(Extracted data entries)
-- Opening Marker --

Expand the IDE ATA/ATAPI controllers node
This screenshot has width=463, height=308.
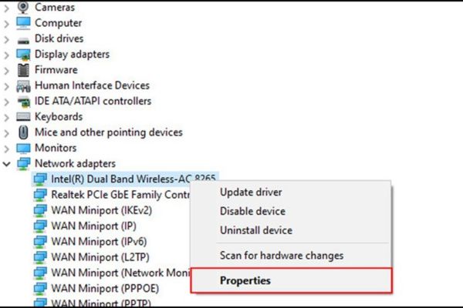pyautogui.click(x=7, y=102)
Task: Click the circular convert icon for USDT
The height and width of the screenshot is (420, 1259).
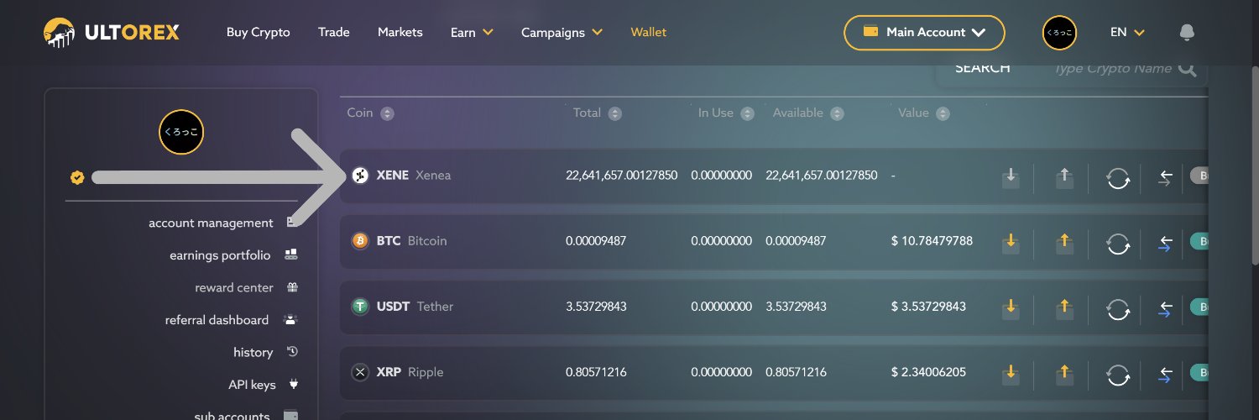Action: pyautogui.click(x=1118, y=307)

-- Closing Marker --

Your task: Would you restate word for word only the lines from the line with "Task: Click the" to the last line above, with the pictures left out?

Task response:
Task: Click the circular convert icon for USDT
The height and width of the screenshot is (420, 1259).
Action: pyautogui.click(x=1118, y=307)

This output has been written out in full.